GüLe SeVDaLi BiR GeNçLiK

GENEL KÜLTÜR VE TARİH => Edebiyat Bölümü => Edebiyatçılarımızın Hayat Hikâyeleri => Konuyu başlatan: çoban - 24 Mart 2007, 03:42:55

Başlık: ŞAİR NABİ
Gönderen: çoban - 24 Mart 2007, 03:42:55
 Divan şiirinin usta ismi

  Nâbî (1642-1712) Şanlıurfa'da doğdu. Asıl adı Yusuf'tur. 24 yaşında İstanbul'a geldi. Kendisini himaye eden Musahib Mustafa Paşa'nın ölümü üzerine İstanbul'dan ayrıldı. Halep'e gitti. Burada 25 yıl kadar kaldı. Rahat bir hayat yaşadı. 1710'da tekrar İstanbul'a döndü. Çeşitli devlet memurluklarında bulundu. İstanbul'da öldü. Döneminde üstat bir şair olarak kabul gördü. Nâbî, didaktik şiire önem verdi. Nabi'nin yayımlanmış Dîvân'ından başka bir Farsça Dîvânçe'si, Hayriyye, Hayrabad ve Surnâme adlarında üç mesnevisi bulunmaktadır.
Nabi ile ilgili, 1678 yılında hacca giderken yaşadığı rivayet edilen bir hadise vardır.

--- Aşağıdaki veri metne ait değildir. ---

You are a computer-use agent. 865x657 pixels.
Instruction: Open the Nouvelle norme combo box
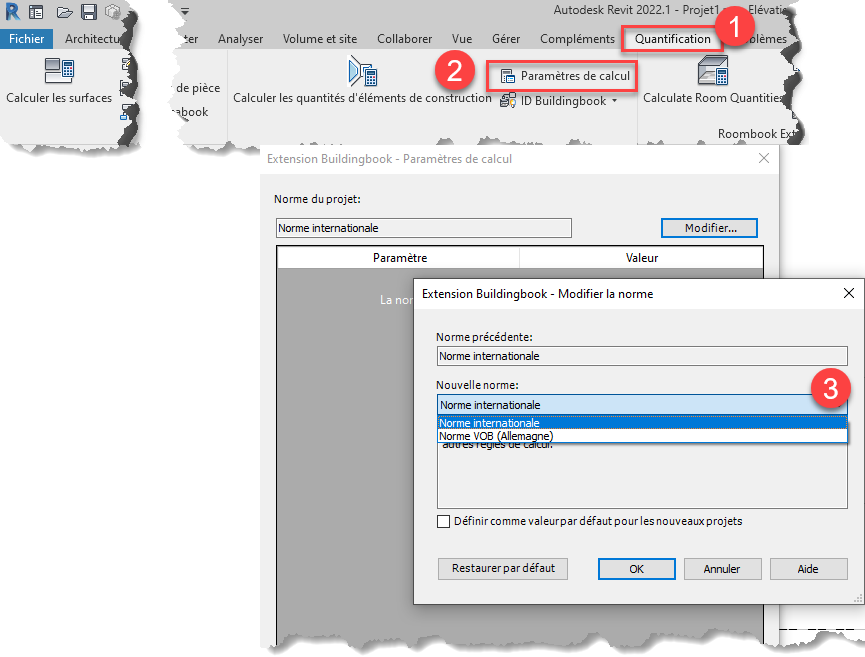(x=642, y=405)
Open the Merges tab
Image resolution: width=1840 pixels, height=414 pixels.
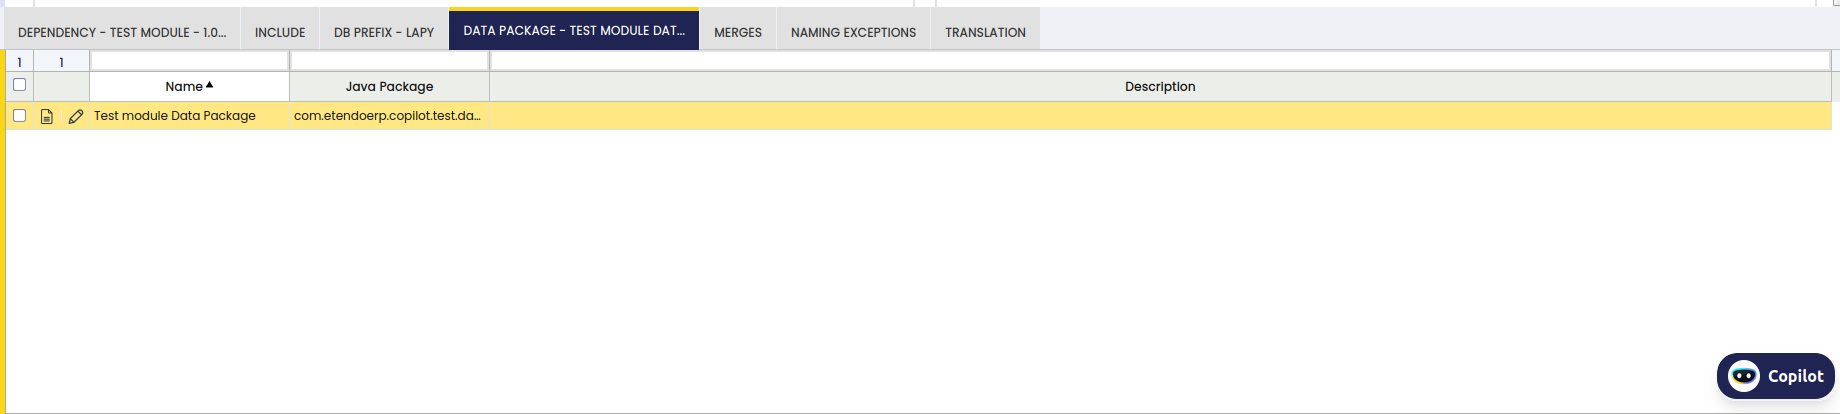[738, 32]
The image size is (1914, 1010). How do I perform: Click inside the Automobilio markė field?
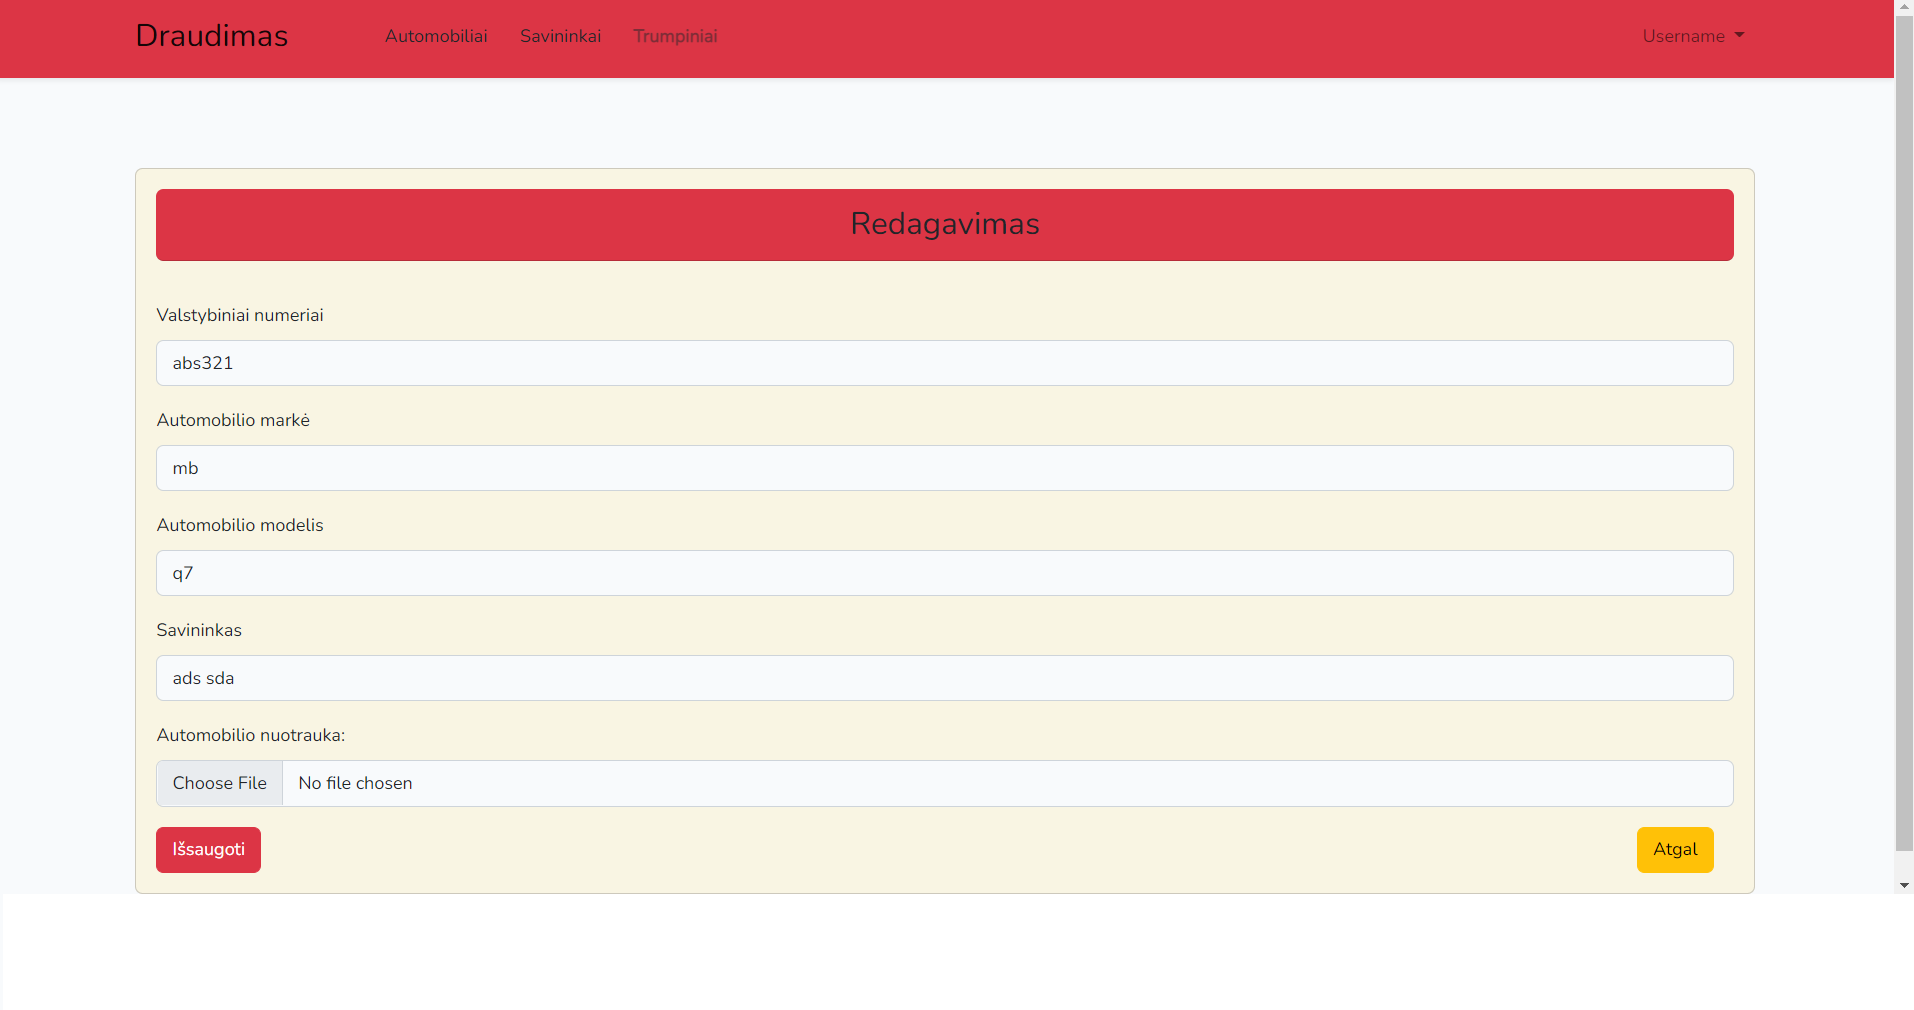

Şair , hacca gitmeye niyet eder ve bir kafile ile yola koyulur. O dönemde günlerce süren meşakkatli bir yolculukla ancak menzile ulaşılabiliyordu.Şairin de içinde bulunduğu kafile Medine’ye yakın bir yerde vakit geç olduğu için mola verir. Nabi , mübarek yerlere yaklaşmış olmanın heyecanı ile uyuyamamıştır. Gözleri etrafta gezinirken bir kişinin ayakları kıbleye karşı yattığını görür. Böyle durumlarda çok hassas olan şair, irticalen şu mısraları söyler.
Sakın terk-i edebden kuy-ı mahbub-ı Huda’dır bu

Nazargah-ı Ilahi’dir makam-ı Mustafa’dır bu



terk-i edeb: Edebi terketmek

kuy-ı mahbub-ı Huda:Allah’ın sevgilisinin beldesi

nazargah : Bakılan yer



Bu beyti duyan kişi hemen toparlanır, ayağa kalkar. Davranışı kasti değildir ama çok utanır. Bir müddet sonra herkes toparlanır ve yola çıkarlar. Sabah ezanları okunurken Medine’ye yaklaşmışlardır.Fakat hayrete düşerler. Mescid-i Nebi’nin bütün minarelerinden müezzinler sala verir gibi şunları okumaktadır.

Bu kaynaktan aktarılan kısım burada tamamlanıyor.